Did some shooting over the chrony recently,slingshot is a big metal starship with approx 23 inch extension and Silver Thera tubing. Results were:

650 grain ammo - 45 ft/lbs
1250 grain ammo - 67 ft/lbs
1700 grain ammo - 76 ft/lbs or 103 joules

Shows the sort of KE that can be gained from using fork extensions, heavy draw rubber and the effect of huge ammo. Perhaps flat bands would have been better but I find it much easier to work with tubes and the Silver thera tubes are also very long lasting.

The monster 1700 grain lead balls are quite slow, 142 fps. Still the KE, speed and projectile weight are similar to those of a medieval Warbow. I think they're also similar to those of a pitched baseball! Obviously the arrow is a lot more lethal than the others due to being a sharp point rather than a blunt ball!


----------



## yeeharr (May 26, 2010)

Any pictures?


----------



## Pulse (Jun 16, 2010)

Is anyone else thinking "SHOOT SOME FRUIT!!!!!!!" ?


----------



## ARB (Dec 31, 2009)

Pulse said:


> Is anyone else thinking "SHOOT SOME FRUIT!!!!!!!" ?


I don't have any fruit videos but here are a couple of short clips shooting Coke cans filled with water.
http://slingshotforu...led-with-water/

The energy of these shots was around 95 joules. In the first video 3 cans were shredded, the ball went through them as if they weren't there. In the 2nd video only the first can was shredded, the ball impacted very near the top of the can tearing the top off it but deflecting enough to miss the rest of the cans.


----------



## Pulse (Jun 16, 2010)

ah ha!

if you could match this 



 with a slingshot....you may become a god on this forum...


----------



## JoergS (Dec 17, 2009)

Very good! 23 inches of an extension is impressive indeed. Does the accuracy suffer?

How long are your tubes in unstretched condition, and how long is your total draw with that setup?

Regards

Jörg


----------



## ARB (Dec 31, 2009)

JoergS said:


> Very good! 23 inches of an extension is impressive indeed. Does the accuracy suffer?
> 
> How long are your tubes in unstretched condition, and how long is your total draw with that setup?
> 
> ...


Accuracy is good, the "barrel" of the fork extension seems to help with aiming, the weight and size of the slingshot also help with stability. Obviously a wrist brace is essential with a big starship

I have become so used to it that I don't like shooting a non extended or light slingshot now or any small slingshot with narrow forks. The Barnett Cobra that I used to think was a decent commercial slingshot feels like a cheap flimsy toy for a toddler.

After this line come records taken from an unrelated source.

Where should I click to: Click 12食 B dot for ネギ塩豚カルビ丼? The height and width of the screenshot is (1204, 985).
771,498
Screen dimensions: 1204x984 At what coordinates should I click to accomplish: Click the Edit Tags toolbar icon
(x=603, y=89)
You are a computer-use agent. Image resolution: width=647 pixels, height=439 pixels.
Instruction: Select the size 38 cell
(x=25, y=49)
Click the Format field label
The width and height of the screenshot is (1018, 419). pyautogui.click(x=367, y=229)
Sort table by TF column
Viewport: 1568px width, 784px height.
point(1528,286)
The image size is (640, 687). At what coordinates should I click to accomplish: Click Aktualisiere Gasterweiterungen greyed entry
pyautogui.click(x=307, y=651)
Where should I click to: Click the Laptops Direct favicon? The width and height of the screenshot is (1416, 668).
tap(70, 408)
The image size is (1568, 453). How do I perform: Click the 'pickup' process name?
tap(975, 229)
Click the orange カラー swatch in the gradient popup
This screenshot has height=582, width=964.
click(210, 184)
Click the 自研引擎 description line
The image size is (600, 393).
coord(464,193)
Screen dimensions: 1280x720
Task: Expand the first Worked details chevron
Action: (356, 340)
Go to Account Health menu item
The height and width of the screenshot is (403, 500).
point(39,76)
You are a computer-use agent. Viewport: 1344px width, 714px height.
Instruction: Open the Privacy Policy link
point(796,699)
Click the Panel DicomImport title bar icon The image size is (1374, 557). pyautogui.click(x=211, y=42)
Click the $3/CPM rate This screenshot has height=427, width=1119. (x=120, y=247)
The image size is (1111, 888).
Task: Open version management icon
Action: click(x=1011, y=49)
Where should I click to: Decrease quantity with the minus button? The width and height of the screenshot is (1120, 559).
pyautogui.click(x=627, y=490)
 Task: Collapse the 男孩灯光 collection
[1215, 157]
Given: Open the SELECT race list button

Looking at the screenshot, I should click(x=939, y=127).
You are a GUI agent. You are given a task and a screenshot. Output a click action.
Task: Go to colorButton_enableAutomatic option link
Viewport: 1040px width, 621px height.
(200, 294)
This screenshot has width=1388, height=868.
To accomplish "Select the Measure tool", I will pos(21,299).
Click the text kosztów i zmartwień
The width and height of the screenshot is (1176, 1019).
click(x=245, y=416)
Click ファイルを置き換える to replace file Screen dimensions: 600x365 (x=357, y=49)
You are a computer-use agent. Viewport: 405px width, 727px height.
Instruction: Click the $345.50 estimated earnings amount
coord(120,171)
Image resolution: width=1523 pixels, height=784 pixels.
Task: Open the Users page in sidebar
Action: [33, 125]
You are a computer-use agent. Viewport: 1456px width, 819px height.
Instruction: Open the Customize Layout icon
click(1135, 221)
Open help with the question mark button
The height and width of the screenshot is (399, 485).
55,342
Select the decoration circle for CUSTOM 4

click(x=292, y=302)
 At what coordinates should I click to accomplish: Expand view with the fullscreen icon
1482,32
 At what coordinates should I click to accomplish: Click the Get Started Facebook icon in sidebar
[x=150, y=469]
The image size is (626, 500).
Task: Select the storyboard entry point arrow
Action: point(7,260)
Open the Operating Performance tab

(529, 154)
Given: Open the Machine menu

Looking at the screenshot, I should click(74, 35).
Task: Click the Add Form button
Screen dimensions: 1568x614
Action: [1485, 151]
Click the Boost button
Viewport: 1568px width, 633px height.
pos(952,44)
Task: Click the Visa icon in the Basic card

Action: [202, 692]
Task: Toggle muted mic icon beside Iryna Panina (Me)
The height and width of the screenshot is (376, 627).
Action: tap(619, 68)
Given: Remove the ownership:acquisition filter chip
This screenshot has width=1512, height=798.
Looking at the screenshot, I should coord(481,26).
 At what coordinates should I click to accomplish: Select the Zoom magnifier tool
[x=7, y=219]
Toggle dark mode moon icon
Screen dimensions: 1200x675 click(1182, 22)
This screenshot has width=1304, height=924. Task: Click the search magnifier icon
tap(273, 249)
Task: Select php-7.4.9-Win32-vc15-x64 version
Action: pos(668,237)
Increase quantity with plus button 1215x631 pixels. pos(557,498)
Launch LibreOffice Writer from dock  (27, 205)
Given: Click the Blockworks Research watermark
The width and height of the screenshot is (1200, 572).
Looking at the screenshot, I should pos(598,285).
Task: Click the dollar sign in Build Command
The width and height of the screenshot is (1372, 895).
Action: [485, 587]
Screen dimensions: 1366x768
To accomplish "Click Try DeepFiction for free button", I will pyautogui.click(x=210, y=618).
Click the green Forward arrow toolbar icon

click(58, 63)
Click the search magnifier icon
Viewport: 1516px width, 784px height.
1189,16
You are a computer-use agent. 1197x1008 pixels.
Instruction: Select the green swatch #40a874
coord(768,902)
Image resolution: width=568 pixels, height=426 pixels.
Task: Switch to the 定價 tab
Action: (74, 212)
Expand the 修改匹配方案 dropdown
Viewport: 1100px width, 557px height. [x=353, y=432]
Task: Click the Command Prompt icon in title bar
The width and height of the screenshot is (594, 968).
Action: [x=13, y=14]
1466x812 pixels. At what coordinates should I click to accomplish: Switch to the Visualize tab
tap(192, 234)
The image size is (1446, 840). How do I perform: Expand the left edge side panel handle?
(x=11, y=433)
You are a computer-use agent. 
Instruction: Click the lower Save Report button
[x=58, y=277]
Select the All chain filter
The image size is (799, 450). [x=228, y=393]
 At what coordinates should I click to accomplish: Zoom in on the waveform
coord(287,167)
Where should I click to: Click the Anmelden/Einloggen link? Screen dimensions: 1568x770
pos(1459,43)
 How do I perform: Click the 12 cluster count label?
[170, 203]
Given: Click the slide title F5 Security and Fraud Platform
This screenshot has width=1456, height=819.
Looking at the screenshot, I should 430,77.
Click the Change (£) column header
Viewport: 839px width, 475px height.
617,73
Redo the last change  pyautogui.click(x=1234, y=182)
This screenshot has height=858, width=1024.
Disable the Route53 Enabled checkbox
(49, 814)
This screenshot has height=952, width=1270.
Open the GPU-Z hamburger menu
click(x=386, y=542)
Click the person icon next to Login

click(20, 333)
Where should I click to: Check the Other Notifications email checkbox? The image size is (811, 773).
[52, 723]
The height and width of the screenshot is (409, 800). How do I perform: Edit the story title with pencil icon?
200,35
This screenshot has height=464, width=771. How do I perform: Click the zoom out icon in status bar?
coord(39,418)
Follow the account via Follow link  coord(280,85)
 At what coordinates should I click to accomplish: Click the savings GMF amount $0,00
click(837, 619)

As for the draw length it's been a while since I measured it but I think it is 23 + 30 = 53 inches and at rest the tubes are around 11 inches, Can get accurate figures later. I find that a smooth fast draw and instantaneous release gives more power. Also as you can see from the figures I am not stretching the rubber to its limit. WIth a half butterfly draw you could probably get similar or better figures from a non extended, non braced slingshot. If you use flat bands and an over the top attachment ( I use clamp on) maybe you can break your own 130 joule record but with a handheld slingshot! You will need to use monster balls though. Maybe 2000+ grains. Jeff Tanner in the UK could make you a nice mould for them.

I think it really shows how suited slingshots are to heavy balls. Most would probably consider a 650 grain ball to be huge, I'd consider that pretty small.


----------



## ZDP-189 (Mar 14, 2010)

The power record should have a minimum velocity; nothing huge, just maybe something like 70 fps horizontal.


----------



## JoergS (Dec 17, 2009)

Can't do braces, though.

A pity!

Jörg


----------